Em meio à reindustrialização global, qual a importância da agricultura regenerativa?

A agricultura regenerativa é uma abordagem que visa não apenas produzir alimentos de forma sustentável, mas também restaurar ecossistemas e promover a saúde do solo, da biodiversidade e do ciclo da água. Em um contexto de reindustrialização global, onde há uma crescente demanda por recursos naturais e uma pressão sobre os sistemas agrícolas tradicionais, a agricultura regenerativa desempenha um papel importantíssimo. Ela oferece uma alternativa viável e sustentável, permitindo que os agricultores produzam alimentos de forma eficiente, ao mesmo tempo em que reduzem a dependência de insumos externos, como fertilizantes sintéticos e pesticidas. Além disso, a agricultura regenerativa pode ajudar a mitigar as mudanças climáticas, capturando carbono atmosférico e armazenando-o no solo. Isso não apenas contribui para a redução das emissões de gases de efeito estufa, mas também aumenta a resiliência dos sistemas agrícolas diante de eventos climáticos extremos. Em meio à reindustrialização global, a agricultura regenerativa emerge como estratégia essencial para promover a segurança alimentar, proteger o meio ambiente e contribuir para um desenvolvimento sustentável e resiliente a longo prazo.

O senhor gostaria de tratar sobre algum outro ponto relacionado à transição energética?

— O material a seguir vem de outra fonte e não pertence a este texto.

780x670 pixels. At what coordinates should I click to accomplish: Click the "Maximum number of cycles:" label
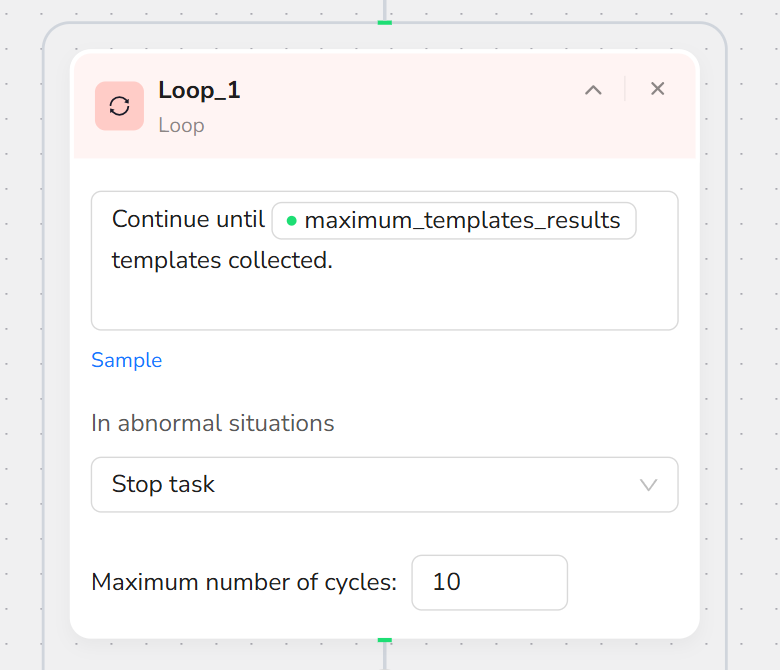coord(244,582)
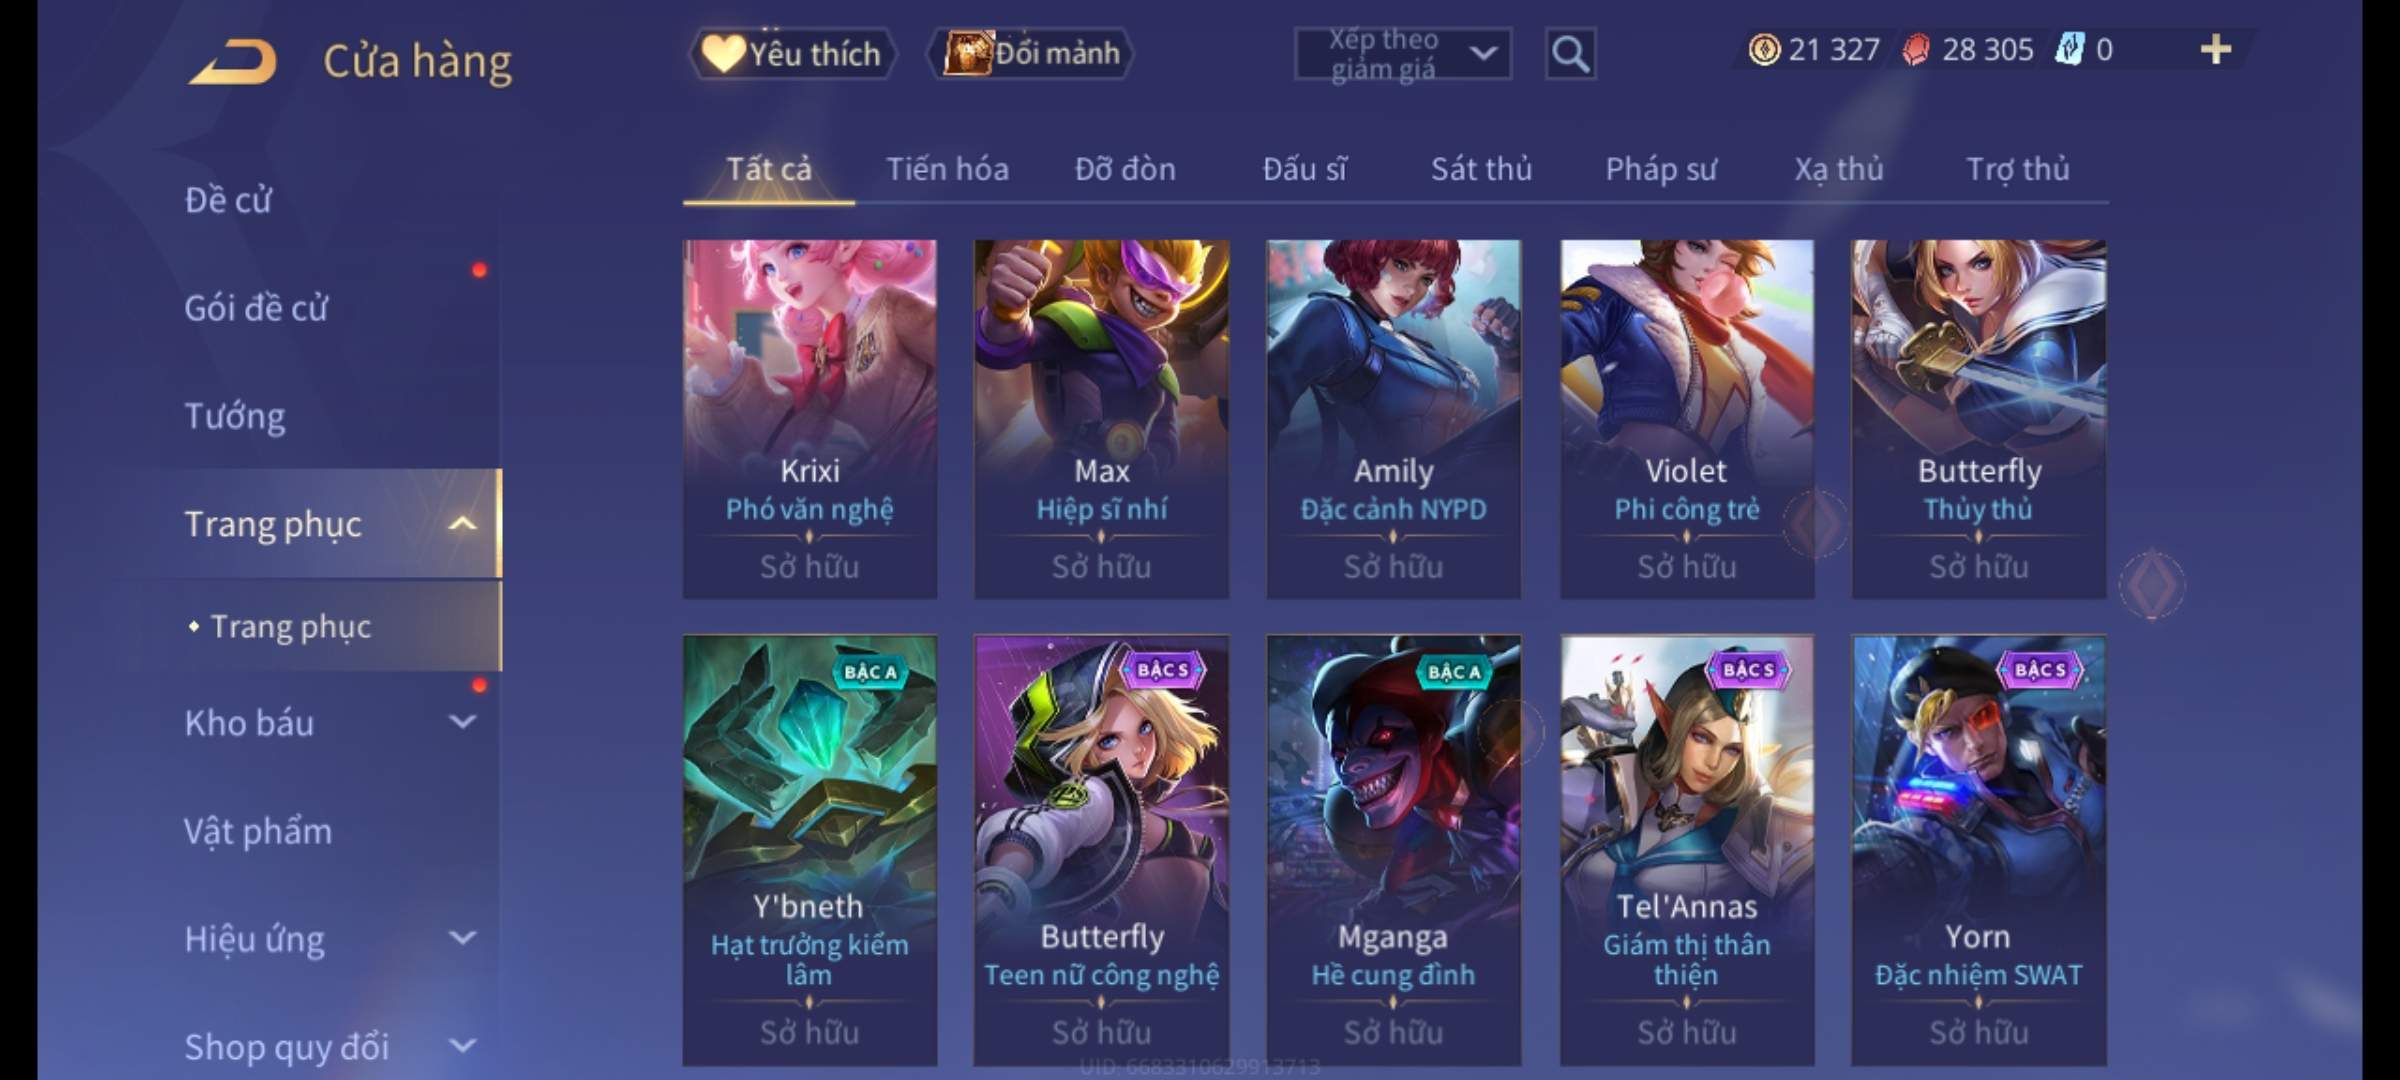Tap the back arrow beside Cửa hàng

(x=233, y=62)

Vejo a necessidade de promover a democratização do acesso à energia limpa e sustentável. Isso envolve garantir que todas as comunidades, independentemente de sua localização ou condição socioeconômica, tenham acesso equitativo a fontes de energia renovável e tecnologias limpas. Ao promover a democratização da energia, não apenas ajudamos a reduzir a pobreza energética e a melhorar a qualidade de vida das pessoas, mas também fortalecemos a resiliência das comunidades diante das mudanças climáticas. Com a energia limpa, as comunidades podem se tornar mais auto suficientes e menos dependentes de fontes de energia fósseis, reduzindo assim sua vulnerabilidade a choques externos nos preços dos combustíveis e interrupções no fornecimento de energia. Além disso, a democratização da energia cria oportunidades econômicas e de emprego em nível local, estimulando o desenvolvimento sustentável e inclusivo. Ao envolver as comunidades no processo de transição energética, podemos garantir que os benefícios sejam compartilhados de forma justa e que ninguém seja deixado para trás. Para uma transição energética bem-sucedida, é essencial não apenas priorizar fontes de energia limpa, mas também garantir que essas tecnologias estejam acessíveis a todos, contribuindo assim para um futuro mais justo, sustentável e resiliente para todos os habitantes do planeta.